A major diplomatic row has erupted after interim Chief Adviser of Bangladesh, Muhammad Yunus, gifted a book to Pakistan’s top military officer featuring a map that portrays India’s northeastern states—as far-reaching as Assam—within Bangladesh’s borders. The controversial presentation was made on October 26, when General Sahir Shamshad Mirza, Chairman of Pakistan’s Joint Chiefs of Staff Committee, paid a courtesy call in Dhaka, marking the latest strain in regional relations that are already on shaky ground.
Yunus, who has repeatedly flirted with controversy, handed Mirza a copy of “Art of Triumph: Bangladesh’s New Dawn.” The book’s cover caused immediate online uproar after images surfaced on Yunus’ official X (formerly Twitter) account. It clearly displays a distorted map—one that echoes calls from radical Islamist groups pushing the “Greater Bangladesh” idea—claiming India’s seven northeastern states as Bangladeshi territory.
Tensions Escalate with India
The gift sent shockwaves through diplomatic circles, reopening old wounds between Bangladesh and India regarding their sensitive and complex shared border. India and Bangladesh spent years resolving territorial disputes—culminating in the landmark 2015 Land Boundary Agreement (LBA), which settled longstanding issues and normalized border relations. Now, analysts and social media users alike accuse Yunus of undermining decades of painstaking diplomacy and threatening regional stability.

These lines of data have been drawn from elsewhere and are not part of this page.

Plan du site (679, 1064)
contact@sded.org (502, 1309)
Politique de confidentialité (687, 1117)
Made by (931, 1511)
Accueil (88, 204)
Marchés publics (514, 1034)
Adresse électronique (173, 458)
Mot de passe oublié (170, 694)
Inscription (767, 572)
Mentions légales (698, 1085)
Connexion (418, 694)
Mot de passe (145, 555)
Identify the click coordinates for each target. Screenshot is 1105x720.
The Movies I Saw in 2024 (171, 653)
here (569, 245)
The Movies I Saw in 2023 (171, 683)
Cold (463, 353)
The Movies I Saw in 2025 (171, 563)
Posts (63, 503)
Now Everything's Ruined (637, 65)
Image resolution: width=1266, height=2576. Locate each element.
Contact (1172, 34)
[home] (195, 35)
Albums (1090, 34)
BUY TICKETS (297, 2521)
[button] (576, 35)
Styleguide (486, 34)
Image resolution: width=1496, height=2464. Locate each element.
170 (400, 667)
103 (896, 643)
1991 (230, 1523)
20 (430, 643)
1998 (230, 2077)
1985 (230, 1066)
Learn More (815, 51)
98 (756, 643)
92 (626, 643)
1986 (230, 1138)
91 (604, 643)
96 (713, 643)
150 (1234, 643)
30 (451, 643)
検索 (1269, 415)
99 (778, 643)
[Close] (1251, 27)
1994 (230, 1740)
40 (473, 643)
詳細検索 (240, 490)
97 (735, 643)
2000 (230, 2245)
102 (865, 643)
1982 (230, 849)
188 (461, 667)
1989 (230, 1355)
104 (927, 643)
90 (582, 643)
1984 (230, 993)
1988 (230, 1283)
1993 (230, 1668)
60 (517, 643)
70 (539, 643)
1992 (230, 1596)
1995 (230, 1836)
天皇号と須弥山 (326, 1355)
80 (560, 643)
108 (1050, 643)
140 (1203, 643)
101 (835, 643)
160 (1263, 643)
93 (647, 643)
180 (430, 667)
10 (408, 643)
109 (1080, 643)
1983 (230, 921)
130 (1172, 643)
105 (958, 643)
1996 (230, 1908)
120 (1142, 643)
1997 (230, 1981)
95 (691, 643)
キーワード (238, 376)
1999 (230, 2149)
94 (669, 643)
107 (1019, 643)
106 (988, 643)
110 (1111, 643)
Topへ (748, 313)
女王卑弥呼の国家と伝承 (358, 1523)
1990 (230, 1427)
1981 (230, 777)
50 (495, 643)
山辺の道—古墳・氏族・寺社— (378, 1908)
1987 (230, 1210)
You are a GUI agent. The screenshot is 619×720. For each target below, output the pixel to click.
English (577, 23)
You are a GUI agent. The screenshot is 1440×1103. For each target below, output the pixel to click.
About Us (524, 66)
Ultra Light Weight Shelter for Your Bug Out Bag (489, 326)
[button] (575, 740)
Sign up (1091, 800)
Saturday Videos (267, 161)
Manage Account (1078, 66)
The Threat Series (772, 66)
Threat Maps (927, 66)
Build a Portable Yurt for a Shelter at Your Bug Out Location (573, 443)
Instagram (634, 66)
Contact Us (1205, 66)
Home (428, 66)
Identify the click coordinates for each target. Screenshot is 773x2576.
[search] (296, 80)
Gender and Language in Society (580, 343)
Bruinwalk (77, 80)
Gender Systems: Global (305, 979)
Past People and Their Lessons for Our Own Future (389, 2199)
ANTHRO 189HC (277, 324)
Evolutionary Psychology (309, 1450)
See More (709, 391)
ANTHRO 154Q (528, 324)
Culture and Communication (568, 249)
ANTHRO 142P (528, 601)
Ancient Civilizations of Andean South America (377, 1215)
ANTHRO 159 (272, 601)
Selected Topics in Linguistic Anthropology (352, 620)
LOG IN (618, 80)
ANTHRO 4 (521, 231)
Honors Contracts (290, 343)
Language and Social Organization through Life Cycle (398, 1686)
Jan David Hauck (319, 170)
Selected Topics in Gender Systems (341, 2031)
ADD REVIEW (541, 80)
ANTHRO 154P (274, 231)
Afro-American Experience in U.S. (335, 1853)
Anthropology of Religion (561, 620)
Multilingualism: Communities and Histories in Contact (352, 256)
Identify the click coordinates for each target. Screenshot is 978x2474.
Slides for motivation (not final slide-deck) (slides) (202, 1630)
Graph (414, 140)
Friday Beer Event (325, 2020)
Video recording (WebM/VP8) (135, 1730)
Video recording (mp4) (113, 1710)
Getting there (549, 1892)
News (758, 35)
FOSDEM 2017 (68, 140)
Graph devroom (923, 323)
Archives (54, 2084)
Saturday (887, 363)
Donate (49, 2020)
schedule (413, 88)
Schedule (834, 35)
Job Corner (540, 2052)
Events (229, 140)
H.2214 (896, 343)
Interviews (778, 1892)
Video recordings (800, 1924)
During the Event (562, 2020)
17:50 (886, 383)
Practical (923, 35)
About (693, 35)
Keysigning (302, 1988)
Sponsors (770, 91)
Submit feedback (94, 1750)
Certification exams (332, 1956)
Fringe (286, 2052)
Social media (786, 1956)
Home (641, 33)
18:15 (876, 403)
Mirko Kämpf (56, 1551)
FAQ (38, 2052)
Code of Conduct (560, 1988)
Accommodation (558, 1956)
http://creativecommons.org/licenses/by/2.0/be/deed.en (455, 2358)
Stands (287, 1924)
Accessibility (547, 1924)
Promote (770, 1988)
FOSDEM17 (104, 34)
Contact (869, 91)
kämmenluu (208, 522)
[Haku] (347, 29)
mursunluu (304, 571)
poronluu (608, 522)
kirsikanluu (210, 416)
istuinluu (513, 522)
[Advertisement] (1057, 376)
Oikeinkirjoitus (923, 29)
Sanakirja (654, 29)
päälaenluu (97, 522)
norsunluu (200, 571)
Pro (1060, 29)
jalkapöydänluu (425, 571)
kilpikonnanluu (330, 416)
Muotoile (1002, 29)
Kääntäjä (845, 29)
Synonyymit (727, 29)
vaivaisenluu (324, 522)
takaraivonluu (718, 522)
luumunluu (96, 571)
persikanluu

India’s government has yet to make an official comment. However, in a marked reaction, New Delhi has already cancelled a transshipment deal with Dhaka and reaffirmed the strategic importance of its northeastern region. Many see Yunus’s move as reflecting Bangladesh’s new tilt towards Pakistan and China since the Hasina government’s ouster in 2024—tensions that have only deepened as his regime courts both countries and alienates India.
Repeated Provocations and Regional Fallout
This isn’t the first time Yunus has courted controversy involving India’s northeast. In April 2025, a similar map sparked a row at Dhaka University, and during a trip to China, Yunus claimed Bangladesh was “the only guardian of the ocean” for the region, hinting provocatively at the status of India’s eastern states.
The latest incident unfolds against a backdrop of rising nationalist and radical rhetoric within Bangladesh’s military. Observers warn that Yunus’s repeated nods to irredentist ideas aren’t just symbolic—they risk inflaming long-settled territorial sensitivities and driving further rifts, both within the Bangladeshi army and across the subcontinent. With silence from India’s Ministry of External Affairs and growing anger online, the map gift controversy seems set to dominate the headlines—and diplomatic agendas—in the weeks to come.